Figure 4-4 The Gestalt principle of perceptual grouping applied to the tangible database query style
4.2.2.4 Tangible programming modalities
Lund (2003, 2004) describes programming-by-building as the assembling of discreet tangible blocks into a single machine. In such systems, the three-dimensional topology of linked objects defines the program. These links are either mechanical or inferred. An example of a programming-by-building system with mechanical links is Ngo and Lund’s (2004) I-BLOCKS.
The term tangible programming-by-example describes a programming modality by which the user manipulates tangible objects and instructs the system to store this interaction sequence. When using this modality, the user manipulates the objects whilst the system simultaneously monitors the manipulation sequence and object topology. This modality is also referred to as programming by tangible demonstration (Frei, Su, Mikhak & Ishii 2000), programming-by-demonstration (Knoll, Weis, Ulbrich & Brändle 2006), and gestural programming-by-example.
Some systems that incorporate the programming-by-example modality can animate user-generated manipulation and I call these kinetic-kinetic systems. Topobo (Raffle, Ishii & Yip 2007; Raffle, Parkes, Ishii & Lifton 2006; Raffle, Parkes & Hiroshi 2004; Raffle 2008) is an example and includes objects with embedded sensors and actuators. Using Topobo, the user creates a program by interconnecting the objects and physically manipulating them. This system then re-enacts the movements when instructed. Chung, Shilman, Merrill, and Ishii (2010) states that the kinetic-kinetic programming modality was pioneered by the Topobo project. However, this statement does not consider the CurlyBot project that predates Topobo. To program CurlyBot, a user gestures motions while simultaneously pressing the record button. Programmed motions are later re-enacted (Frei et al.
2000) when activated.
Certain programming-by-example systems do not animate physically and I refer to these as kinetic-passive systems. Chung et al.’s (2010) OnObject is an example of a kinetic-kinetic-passive system with which the user associates auditory responses to his manipulations. The associated auditory responses are later replayed when the manipulations are repeated. Active Surfaces (Grönvall, Marti, Pollini & Rullo 2006) and StoryRooms (Alborzi et al. 2000; Montemayor, Druin, Chipman, Farber & Guha 2004;
Montemayor et al. 2002) combined with StoryKit (Sherman et al. 2001) objects are two more examples of kinetic-passive systems.

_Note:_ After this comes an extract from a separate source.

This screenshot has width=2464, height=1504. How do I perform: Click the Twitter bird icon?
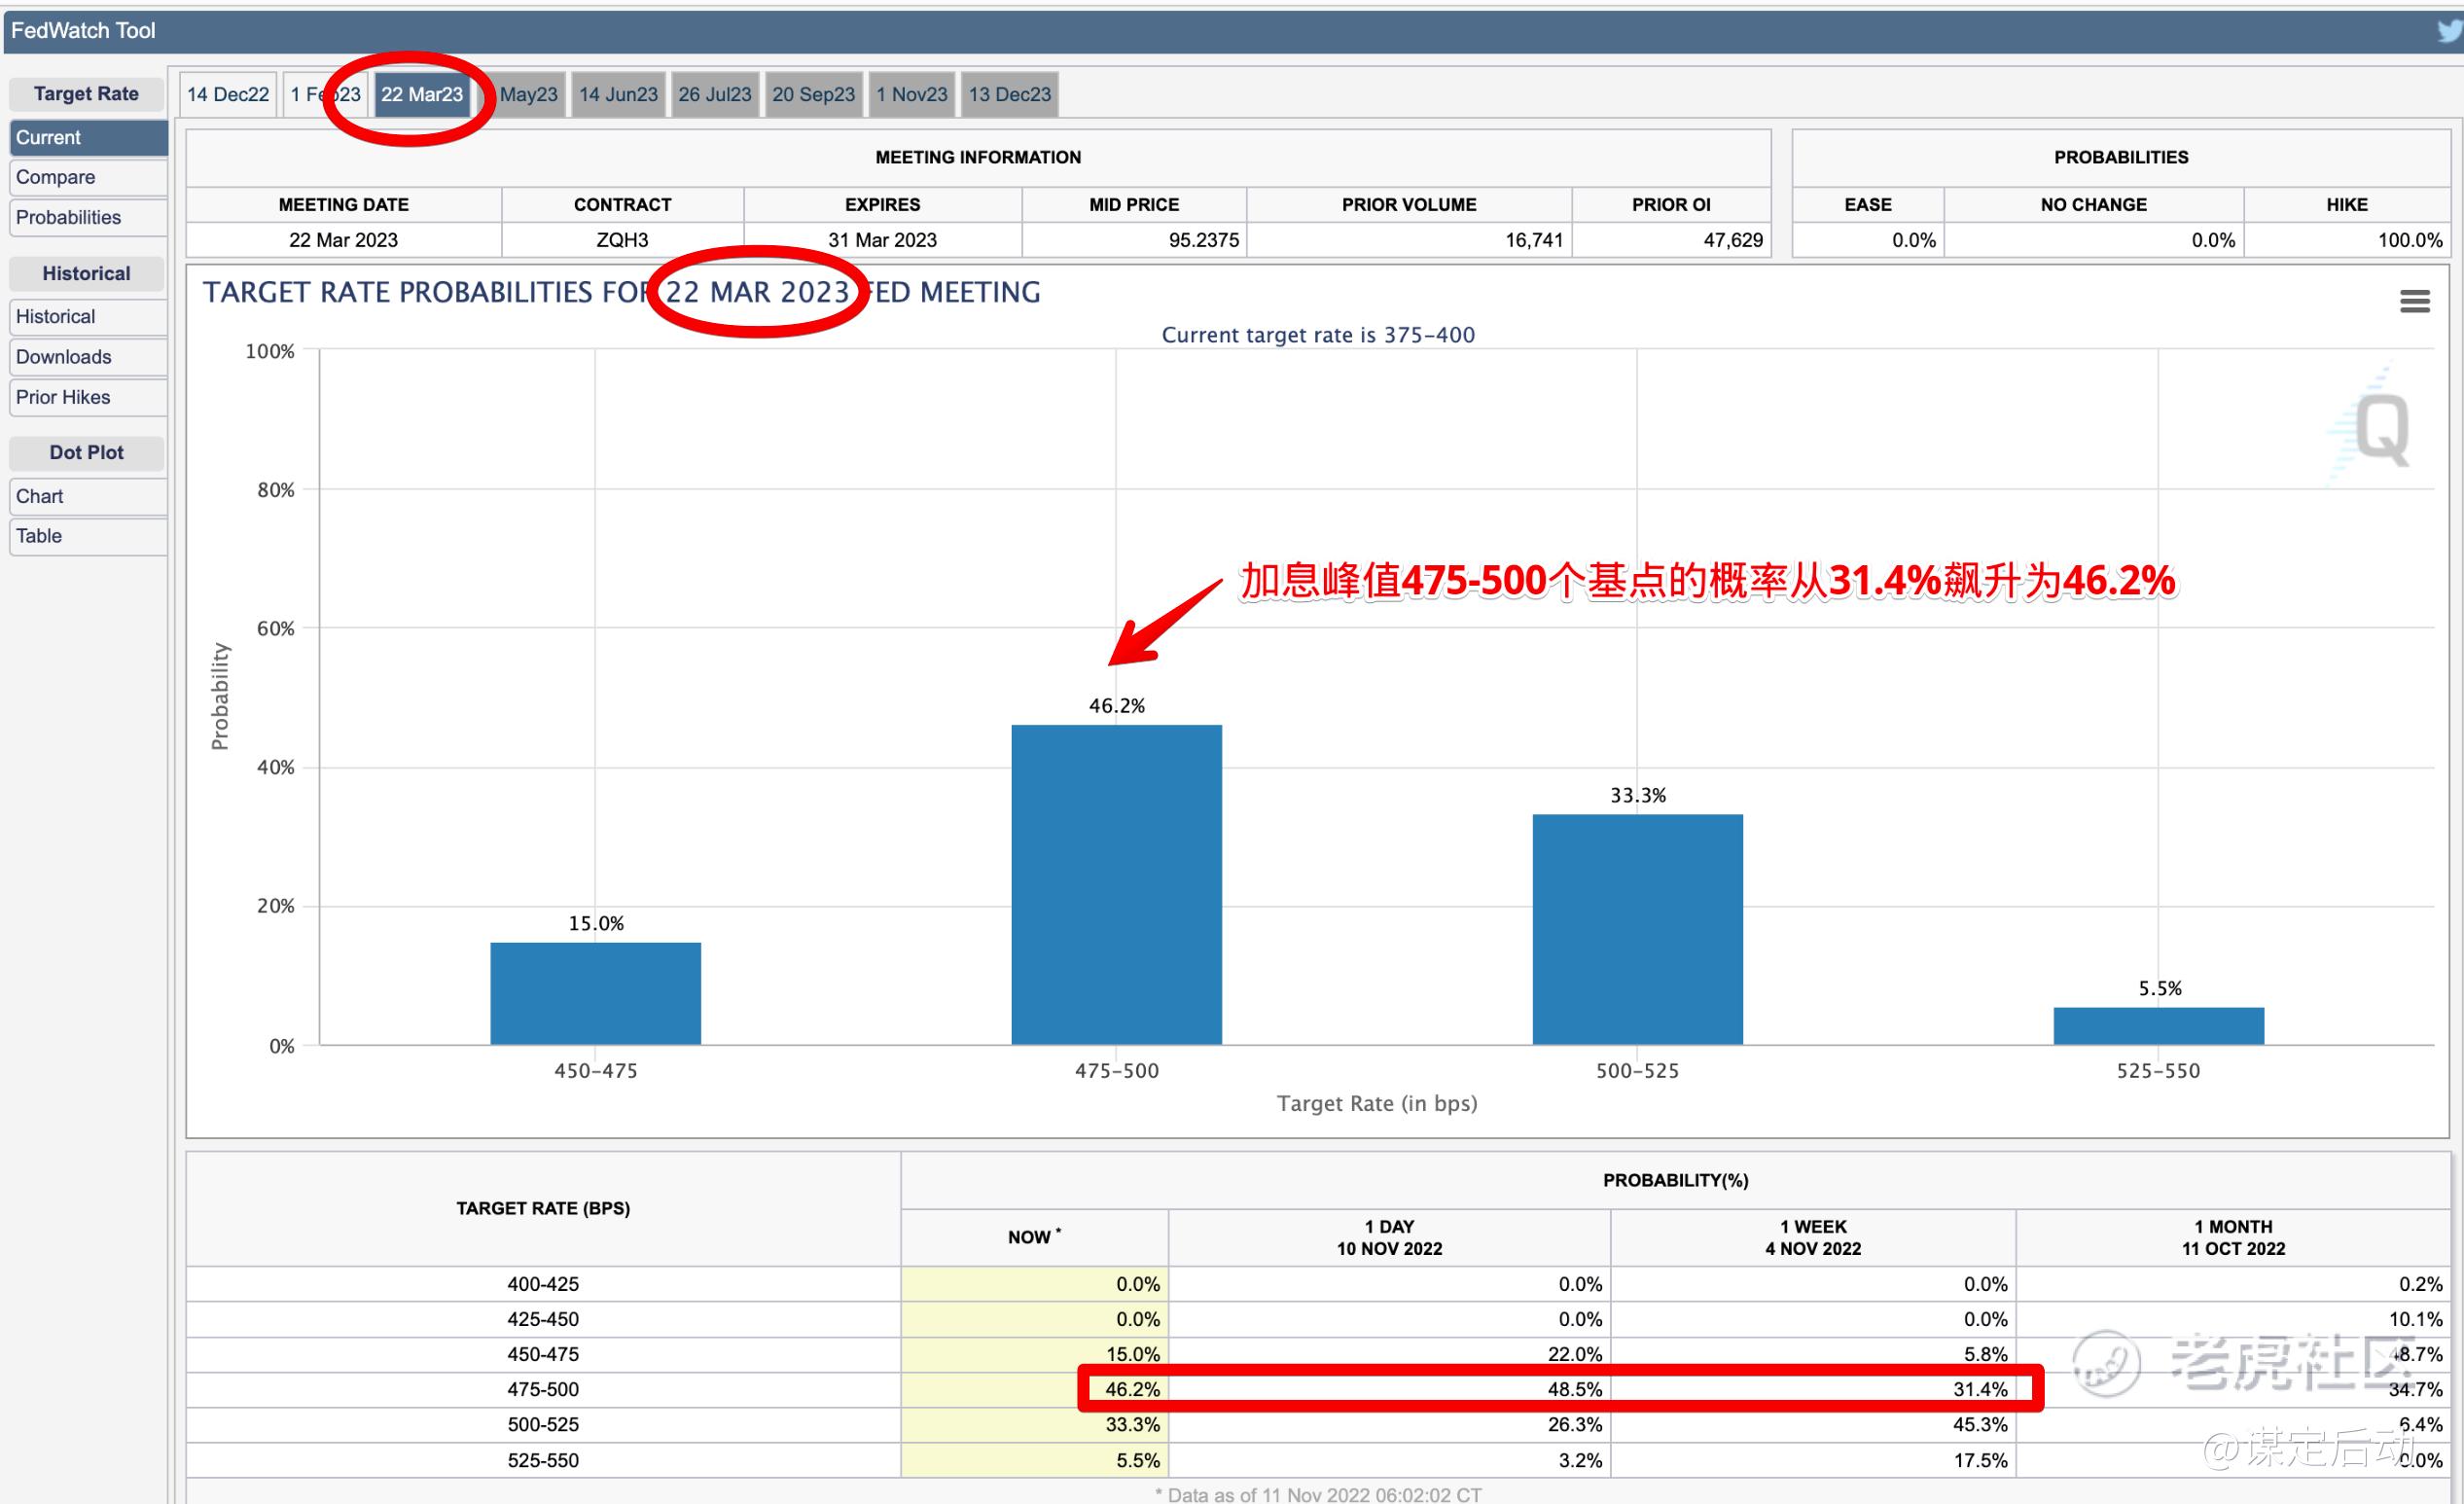(2449, 31)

4.2.3 Conclusion to this section
In this section, I made a distinction between physical and tangible programming by highlighting the differentiating aspects of each: First, physical programming requires a computationally ubiquitous environment whereas in a tangible programming environment this is not a requirement; instead, it is only the tangible object that requires computational abilities. Second, a physical program includes
immovable objects whereas tangible programming objects can be grasped and manipulated by hand.
The following section focusses on existing tangible programming environments. In particular, it distinguishes between those environments in which programming objects are given to the user (Section 4.3.1) and those in which the user designs personally meaningful objects (Section 4.3.2).